Michael Eitan (מיכאל איתן; 6 March 1944 – 8 November 2024) was an Israeli politician. A member of the Knesset for Likud from 1984 until 2013 and a sharp critic of Benjamin Netanyahu, he also served as Minister of Science & Technology between July 1997 and July 1998 and Minister of Improvement of Government Services from 2009 until 2013.

== Life and career ==
Michael "Miki" Eitan was born in Tel Aviv during the Mandate era. He studied law at Tel Aviv University. He joined the Herut party, and was chairman of its youth guard before becoming a member of the party's central committee and chairman of its Ramat Gan branch.

Eitan was elected to the Knesset on the Likud list (within which Herut was a faction until 1988) in 1984, and was re-elected in 1988, 1992 and 1996, becoming coalition chairman after the latter election, having been co-ordinator of the opposition between 1992 and 1996. In 1997, Eitan was co-author of the Beilin-Eitan Agreement presented to Abu Mazen (Mahmoud Abbas). In July 1997 he was appointed Minister of Science & Technology, but was replaced by Silvan Shalom in July the following year. He then served as a Deputy Minister in the Prime Minister's Office until the 1999 elections. During the Knesset term he chaired its sub-committee on communication and information and helped establish the Knesset's website.

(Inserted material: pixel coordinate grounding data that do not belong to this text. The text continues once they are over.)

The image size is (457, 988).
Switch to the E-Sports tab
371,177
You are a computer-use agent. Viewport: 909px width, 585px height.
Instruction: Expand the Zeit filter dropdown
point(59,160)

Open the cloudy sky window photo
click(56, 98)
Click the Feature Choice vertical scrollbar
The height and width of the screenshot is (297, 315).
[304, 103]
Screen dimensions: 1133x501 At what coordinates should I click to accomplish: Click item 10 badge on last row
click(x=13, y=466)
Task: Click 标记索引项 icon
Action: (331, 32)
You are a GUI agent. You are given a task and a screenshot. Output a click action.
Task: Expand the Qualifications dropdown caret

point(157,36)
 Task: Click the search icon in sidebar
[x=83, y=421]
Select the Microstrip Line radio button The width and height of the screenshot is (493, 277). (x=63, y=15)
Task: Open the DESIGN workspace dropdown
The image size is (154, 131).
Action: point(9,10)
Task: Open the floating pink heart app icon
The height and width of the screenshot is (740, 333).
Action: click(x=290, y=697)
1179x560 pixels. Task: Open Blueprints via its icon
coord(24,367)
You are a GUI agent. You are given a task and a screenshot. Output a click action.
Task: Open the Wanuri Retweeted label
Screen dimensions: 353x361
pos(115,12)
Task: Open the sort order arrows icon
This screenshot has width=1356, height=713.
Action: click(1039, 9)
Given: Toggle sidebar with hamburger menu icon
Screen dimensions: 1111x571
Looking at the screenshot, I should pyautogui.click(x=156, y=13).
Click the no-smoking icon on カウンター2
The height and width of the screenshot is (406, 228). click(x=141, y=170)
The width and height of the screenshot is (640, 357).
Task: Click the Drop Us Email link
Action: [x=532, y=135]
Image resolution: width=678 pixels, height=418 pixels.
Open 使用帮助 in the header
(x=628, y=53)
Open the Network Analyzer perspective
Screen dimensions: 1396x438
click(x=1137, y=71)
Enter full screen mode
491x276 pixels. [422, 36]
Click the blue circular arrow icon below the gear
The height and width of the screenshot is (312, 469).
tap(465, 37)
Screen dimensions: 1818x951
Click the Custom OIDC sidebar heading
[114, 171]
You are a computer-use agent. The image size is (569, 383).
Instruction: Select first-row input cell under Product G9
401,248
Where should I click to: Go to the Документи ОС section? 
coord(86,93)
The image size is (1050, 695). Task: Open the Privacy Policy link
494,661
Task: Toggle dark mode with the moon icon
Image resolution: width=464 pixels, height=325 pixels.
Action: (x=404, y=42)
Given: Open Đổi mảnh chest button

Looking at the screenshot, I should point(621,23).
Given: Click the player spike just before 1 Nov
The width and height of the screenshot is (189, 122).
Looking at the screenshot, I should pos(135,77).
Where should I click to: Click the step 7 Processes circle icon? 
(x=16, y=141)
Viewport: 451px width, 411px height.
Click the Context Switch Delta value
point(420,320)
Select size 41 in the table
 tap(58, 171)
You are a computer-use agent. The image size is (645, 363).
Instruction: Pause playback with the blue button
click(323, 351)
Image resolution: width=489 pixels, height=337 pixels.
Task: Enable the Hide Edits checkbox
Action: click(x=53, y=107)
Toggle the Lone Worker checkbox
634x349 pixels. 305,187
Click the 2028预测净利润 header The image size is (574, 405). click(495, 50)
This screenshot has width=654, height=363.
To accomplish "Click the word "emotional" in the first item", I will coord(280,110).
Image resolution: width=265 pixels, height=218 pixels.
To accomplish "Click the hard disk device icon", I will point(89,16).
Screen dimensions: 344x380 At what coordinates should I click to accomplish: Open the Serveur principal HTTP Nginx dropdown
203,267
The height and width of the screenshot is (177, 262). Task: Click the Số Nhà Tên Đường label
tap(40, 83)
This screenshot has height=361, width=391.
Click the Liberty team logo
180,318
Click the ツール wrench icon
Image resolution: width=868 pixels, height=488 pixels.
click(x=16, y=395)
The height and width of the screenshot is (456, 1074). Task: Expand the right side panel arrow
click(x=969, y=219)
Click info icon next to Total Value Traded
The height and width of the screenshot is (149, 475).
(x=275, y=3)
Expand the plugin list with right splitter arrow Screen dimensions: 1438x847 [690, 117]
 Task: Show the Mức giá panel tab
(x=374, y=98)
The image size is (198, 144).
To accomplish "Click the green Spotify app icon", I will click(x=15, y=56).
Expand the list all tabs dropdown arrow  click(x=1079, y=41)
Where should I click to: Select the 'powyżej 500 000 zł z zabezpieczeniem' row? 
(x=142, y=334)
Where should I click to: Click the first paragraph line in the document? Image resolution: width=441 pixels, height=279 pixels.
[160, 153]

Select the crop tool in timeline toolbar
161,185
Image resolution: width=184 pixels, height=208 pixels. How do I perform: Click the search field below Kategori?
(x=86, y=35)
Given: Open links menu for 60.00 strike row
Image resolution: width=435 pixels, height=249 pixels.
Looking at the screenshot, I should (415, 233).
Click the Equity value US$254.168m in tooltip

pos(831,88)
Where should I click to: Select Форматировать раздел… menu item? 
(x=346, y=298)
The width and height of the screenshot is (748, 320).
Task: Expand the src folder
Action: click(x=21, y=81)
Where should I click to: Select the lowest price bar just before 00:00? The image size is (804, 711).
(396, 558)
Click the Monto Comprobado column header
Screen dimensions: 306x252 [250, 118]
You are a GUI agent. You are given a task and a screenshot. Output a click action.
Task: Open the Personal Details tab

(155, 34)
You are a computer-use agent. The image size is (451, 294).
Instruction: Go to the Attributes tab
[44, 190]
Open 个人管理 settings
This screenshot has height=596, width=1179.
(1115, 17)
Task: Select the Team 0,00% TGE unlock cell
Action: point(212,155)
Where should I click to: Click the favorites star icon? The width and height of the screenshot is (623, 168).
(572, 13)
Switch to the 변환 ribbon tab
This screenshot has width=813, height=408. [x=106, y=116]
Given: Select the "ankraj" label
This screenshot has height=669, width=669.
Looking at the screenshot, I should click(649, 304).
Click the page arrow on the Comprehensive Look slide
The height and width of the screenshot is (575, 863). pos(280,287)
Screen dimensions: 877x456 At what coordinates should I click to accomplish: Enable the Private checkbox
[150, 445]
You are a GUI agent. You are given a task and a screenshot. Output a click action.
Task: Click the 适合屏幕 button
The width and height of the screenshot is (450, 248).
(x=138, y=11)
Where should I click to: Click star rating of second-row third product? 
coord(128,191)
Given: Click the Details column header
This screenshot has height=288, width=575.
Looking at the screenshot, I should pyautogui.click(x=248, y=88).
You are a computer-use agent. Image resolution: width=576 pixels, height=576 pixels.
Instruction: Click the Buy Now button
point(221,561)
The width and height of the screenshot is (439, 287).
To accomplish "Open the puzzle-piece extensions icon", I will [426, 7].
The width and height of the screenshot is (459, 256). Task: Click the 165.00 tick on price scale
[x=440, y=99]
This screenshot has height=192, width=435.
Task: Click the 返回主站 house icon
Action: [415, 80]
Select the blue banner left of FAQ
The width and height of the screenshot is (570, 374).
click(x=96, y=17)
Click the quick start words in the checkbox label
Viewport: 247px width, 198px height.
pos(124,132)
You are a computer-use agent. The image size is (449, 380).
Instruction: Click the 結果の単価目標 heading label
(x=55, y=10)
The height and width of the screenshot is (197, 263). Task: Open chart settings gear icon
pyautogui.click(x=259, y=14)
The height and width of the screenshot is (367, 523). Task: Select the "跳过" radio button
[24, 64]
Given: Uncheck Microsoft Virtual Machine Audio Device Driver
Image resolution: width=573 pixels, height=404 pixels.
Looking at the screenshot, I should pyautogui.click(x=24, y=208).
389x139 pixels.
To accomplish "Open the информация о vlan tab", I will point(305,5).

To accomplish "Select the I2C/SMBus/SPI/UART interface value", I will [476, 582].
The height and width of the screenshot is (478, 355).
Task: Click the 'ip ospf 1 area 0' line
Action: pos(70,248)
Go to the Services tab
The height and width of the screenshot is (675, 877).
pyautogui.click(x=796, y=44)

Although he retained his seat in the 1999 elections, they were won by the Labor Party-led One Israel alliance and Eitan lost his place in the cabinet. He was re-elected in 2003, 2006 and 2009, after which he briefly served as temporary Knesset speaker due to him being the longest-serving MK alongside Binyamin Ben-Eliezer. He was later appointed Minister of Improvement of Government Services. He did not contest the 2013 elections.

In December 2016, Eitan was diagnosed with Parkinson's disease, which by 2021, had made him unable to function alone. In February 2021, he underwent a deep brain stimulation procedure at Hadassah Medical Center in Jerusalem, which greatly improved his condition and enabled him to lead a normal life again.

Eitan one of the founders of Kokhav Ya'ir. He died on 8 November 2024 at the age of 80.